◆ EXERCISE TASK ◆
Copy each of the items below word for word, with no changes.

◆ DATA FOR PROCESSING ◆

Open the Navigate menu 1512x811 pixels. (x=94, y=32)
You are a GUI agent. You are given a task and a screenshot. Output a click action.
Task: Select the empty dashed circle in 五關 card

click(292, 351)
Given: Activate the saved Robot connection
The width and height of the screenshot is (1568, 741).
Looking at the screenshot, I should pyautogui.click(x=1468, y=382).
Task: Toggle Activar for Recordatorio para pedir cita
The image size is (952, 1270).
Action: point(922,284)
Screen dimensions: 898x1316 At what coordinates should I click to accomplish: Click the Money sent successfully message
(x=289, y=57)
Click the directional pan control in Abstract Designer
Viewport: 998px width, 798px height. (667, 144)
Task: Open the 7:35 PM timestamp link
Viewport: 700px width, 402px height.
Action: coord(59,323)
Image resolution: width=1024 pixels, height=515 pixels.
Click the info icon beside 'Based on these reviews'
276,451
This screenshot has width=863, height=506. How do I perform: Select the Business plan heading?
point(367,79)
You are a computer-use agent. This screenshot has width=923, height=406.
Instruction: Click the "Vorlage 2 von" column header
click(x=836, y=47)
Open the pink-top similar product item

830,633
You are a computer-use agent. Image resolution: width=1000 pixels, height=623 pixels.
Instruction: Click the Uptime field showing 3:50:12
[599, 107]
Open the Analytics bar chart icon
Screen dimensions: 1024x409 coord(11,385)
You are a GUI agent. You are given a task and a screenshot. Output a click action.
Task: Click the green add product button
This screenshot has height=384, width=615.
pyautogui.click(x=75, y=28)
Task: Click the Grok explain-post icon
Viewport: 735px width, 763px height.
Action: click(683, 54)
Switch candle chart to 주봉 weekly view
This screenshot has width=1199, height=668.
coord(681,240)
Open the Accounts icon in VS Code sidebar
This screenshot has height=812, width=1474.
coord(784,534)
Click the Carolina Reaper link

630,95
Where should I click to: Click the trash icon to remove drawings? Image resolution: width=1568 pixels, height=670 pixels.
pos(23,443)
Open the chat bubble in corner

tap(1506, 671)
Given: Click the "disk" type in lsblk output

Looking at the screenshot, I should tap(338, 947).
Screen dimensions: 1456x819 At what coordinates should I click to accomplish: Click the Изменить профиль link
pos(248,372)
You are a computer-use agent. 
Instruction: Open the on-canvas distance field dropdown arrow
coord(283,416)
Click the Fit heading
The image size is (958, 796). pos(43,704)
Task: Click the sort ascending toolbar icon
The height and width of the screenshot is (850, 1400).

◆ RESPONSE TO THIS TASK ◆
Open the Navigate menu 1512x811 pixels. (x=94, y=32)
You are a GUI agent. You are given a task and a screenshot. Output a click action.
Task: Select the empty dashed circle in 五關 card

click(292, 351)
Given: Activate the saved Robot connection
The width and height of the screenshot is (1568, 741).
Looking at the screenshot, I should pyautogui.click(x=1468, y=382).
Task: Toggle Activar for Recordatorio para pedir cita
The image size is (952, 1270).
Action: point(922,284)
Screen dimensions: 898x1316 At what coordinates should I click to accomplish: Click the Money sent successfully message
(x=289, y=57)
Click the directional pan control in Abstract Designer
Viewport: 998px width, 798px height. (667, 144)
Task: Open the 7:35 PM timestamp link
Viewport: 700px width, 402px height.
Action: coord(59,323)
Image resolution: width=1024 pixels, height=515 pixels.
Click the info icon beside 'Based on these reviews'
276,451
This screenshot has width=863, height=506. How do I perform: Select the Business plan heading?
point(367,79)
You are a computer-use agent. This screenshot has width=923, height=406.
Instruction: Click the "Vorlage 2 von" column header
click(x=836, y=47)
Open the pink-top similar product item

830,633
You are a computer-use agent. Image resolution: width=1000 pixels, height=623 pixels.
Instruction: Click the Uptime field showing 3:50:12
[599, 107]
Open the Analytics bar chart icon
Screen dimensions: 1024x409 coord(11,385)
You are a GUI agent. You are given a task and a screenshot. Output a click action.
Task: Click the green add product button
This screenshot has height=384, width=615.
pyautogui.click(x=75, y=28)
Task: Click the Grok explain-post icon
Viewport: 735px width, 763px height.
Action: click(683, 54)
Switch candle chart to 주봉 weekly view
This screenshot has width=1199, height=668.
coord(681,240)
Open the Accounts icon in VS Code sidebar
This screenshot has height=812, width=1474.
coord(784,534)
Click the Carolina Reaper link

630,95
Where should I click to: Click the trash icon to remove drawings? Image resolution: width=1568 pixels, height=670 pixels.
pos(23,443)
Open the chat bubble in corner

tap(1506, 671)
Given: Click the "disk" type in lsblk output

Looking at the screenshot, I should tap(338, 947).
Screen dimensions: 1456x819 At what coordinates should I click to accomplish: Click the Изменить профиль link
pos(248,372)
You are a computer-use agent. 
Instruction: Open the on-canvas distance field dropdown arrow
coord(283,416)
Click the Fit heading
The image size is (958, 796). pos(43,704)
Task: Click the sort ascending toolbar icon
The height and width of the screenshot is (850, 1400).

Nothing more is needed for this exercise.